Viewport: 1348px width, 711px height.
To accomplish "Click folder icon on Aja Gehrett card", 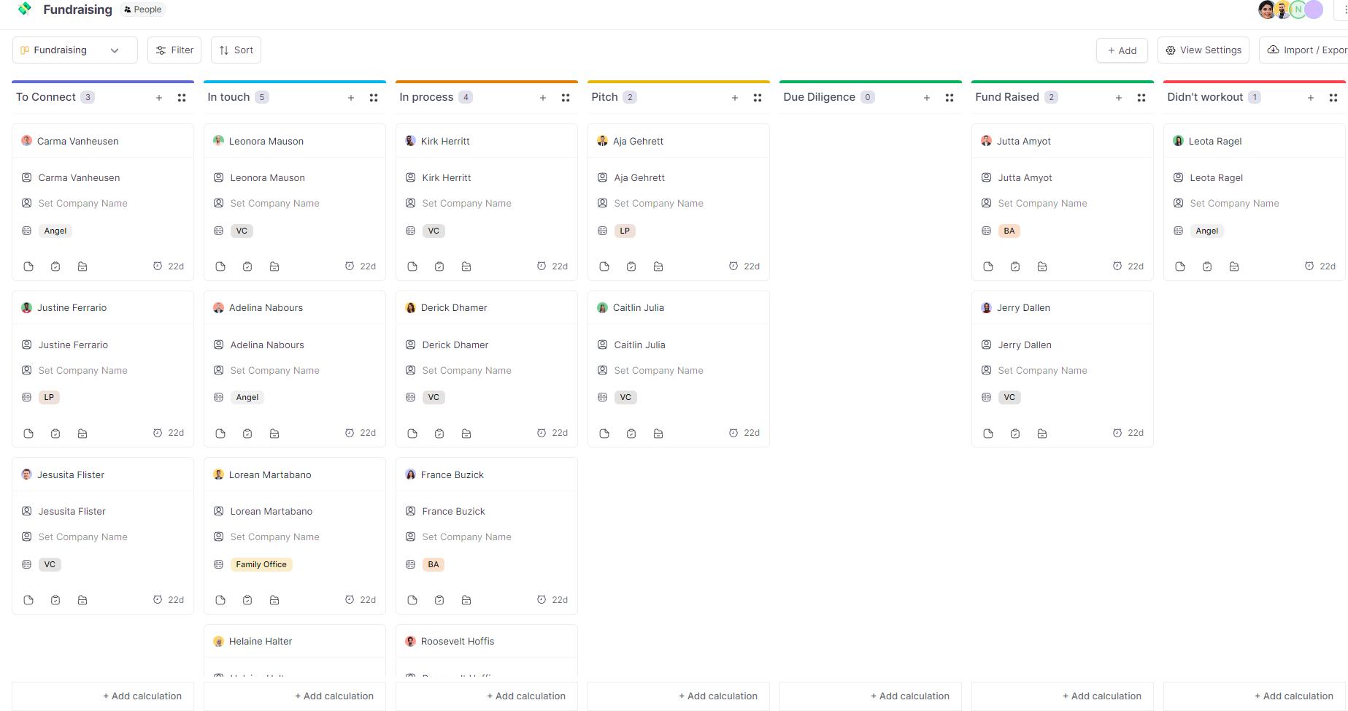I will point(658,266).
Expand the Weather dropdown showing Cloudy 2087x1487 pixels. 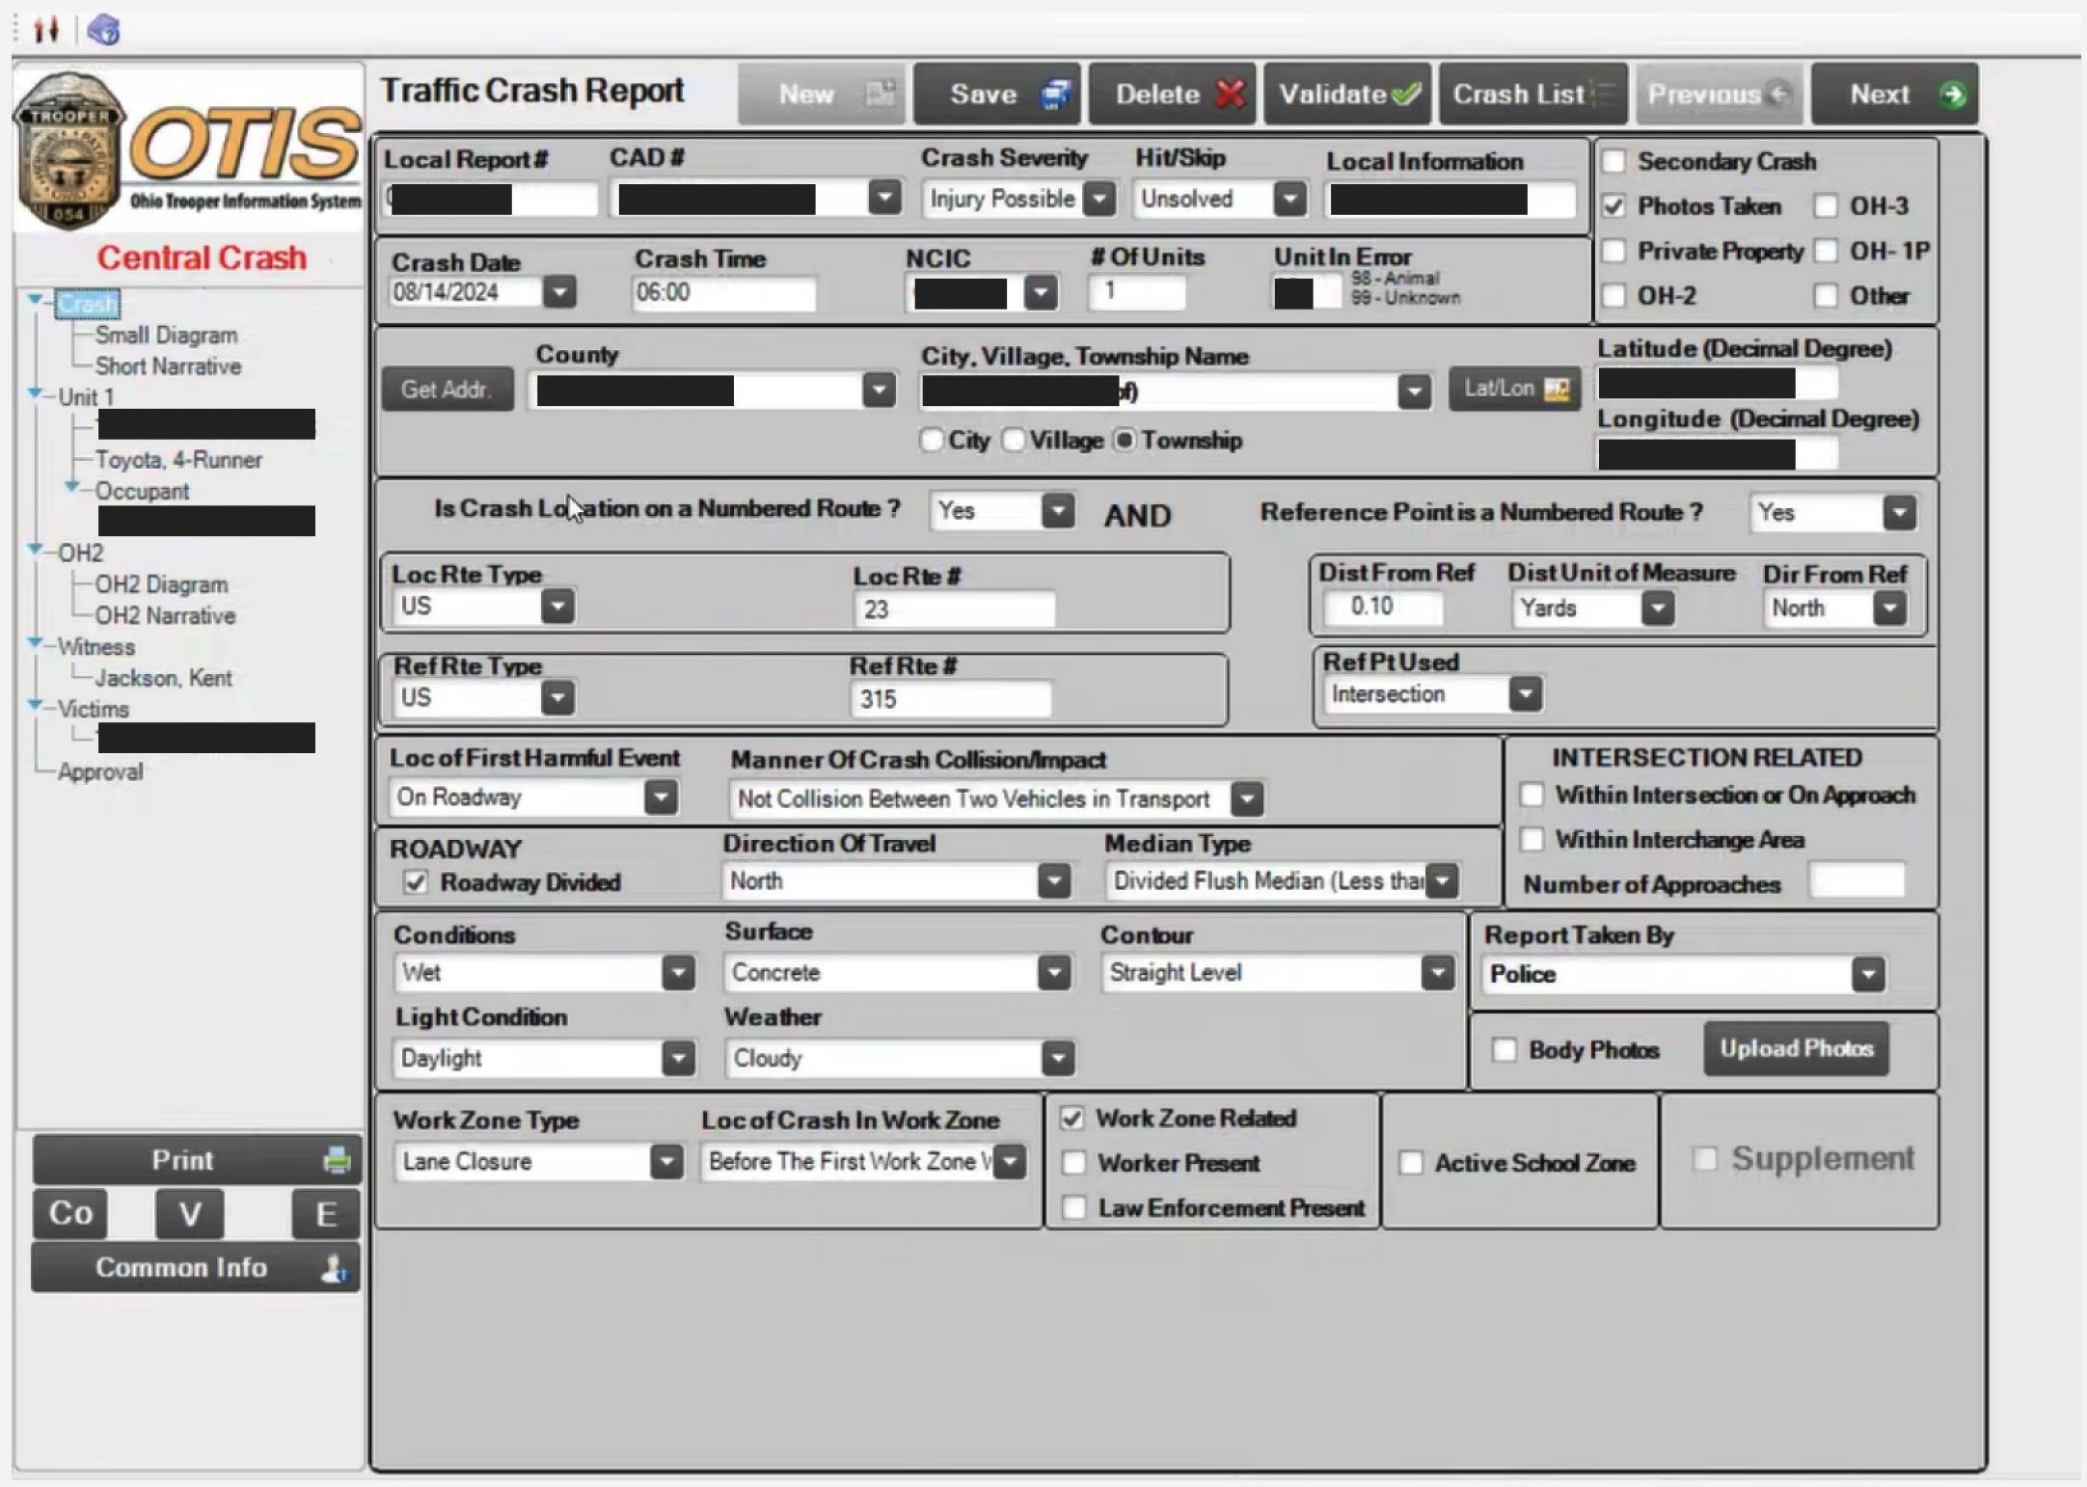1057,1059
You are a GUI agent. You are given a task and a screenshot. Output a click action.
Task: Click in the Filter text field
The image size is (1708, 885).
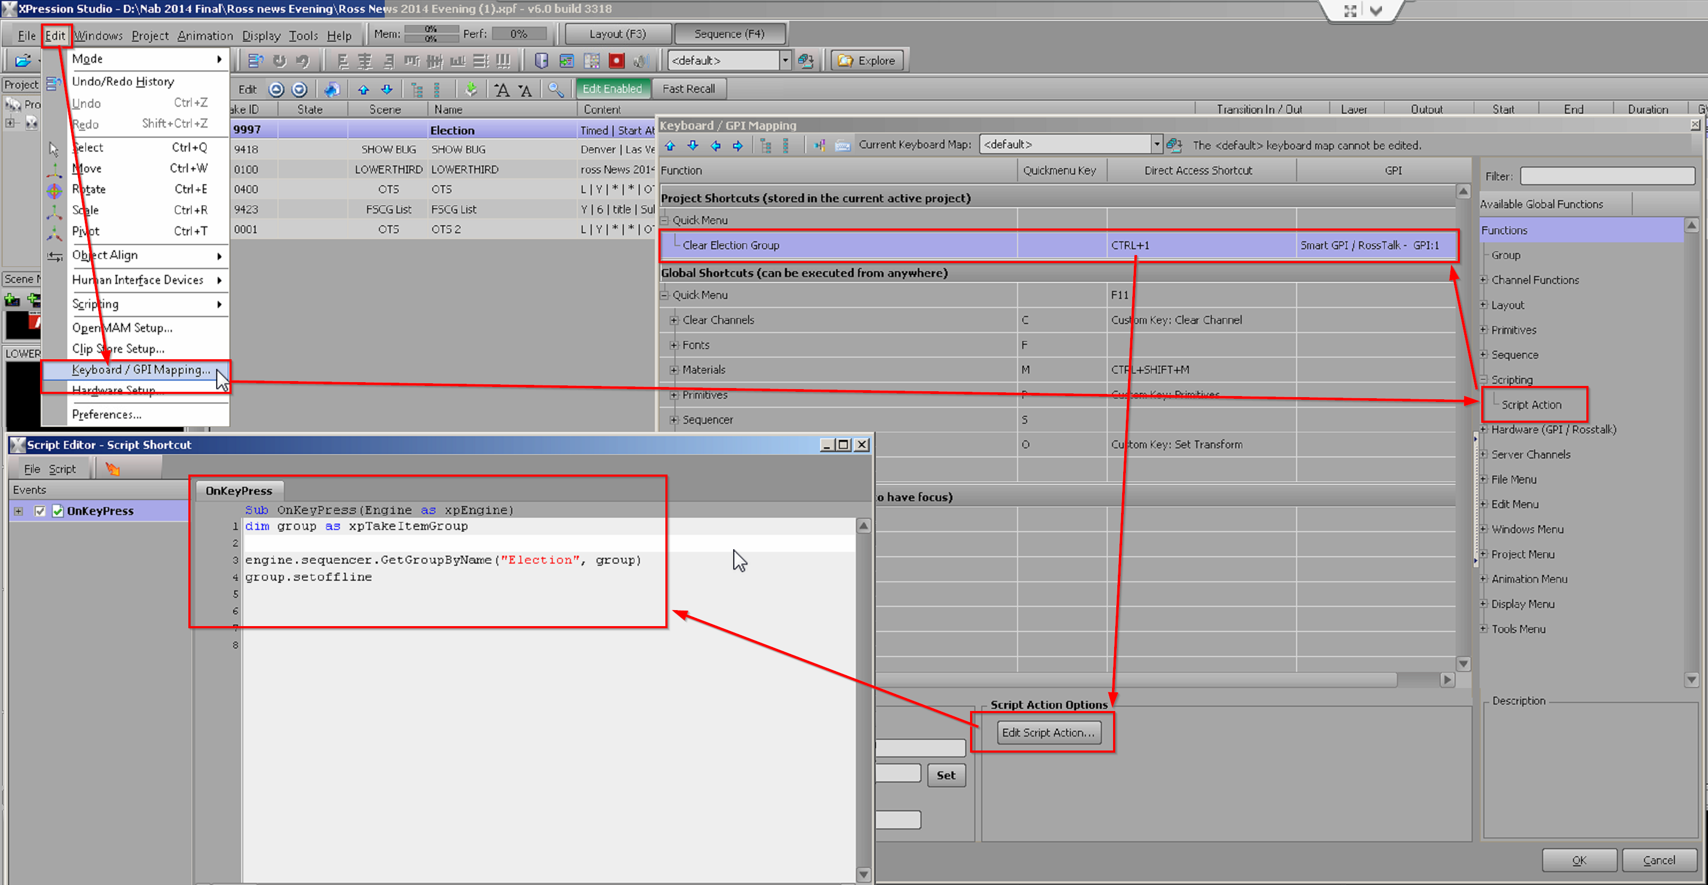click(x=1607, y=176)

--- What the task asks ---
Reproduce exactly, with every picture left out, the lines from the one that contains "You are a GUI" to the final line of the records above.

--- Written solution ---
You are a GUI agent. You are given a task and a screenshot. Output a click action.
Task: Click in the Filter text field
The image size is (1708, 885).
click(x=1607, y=176)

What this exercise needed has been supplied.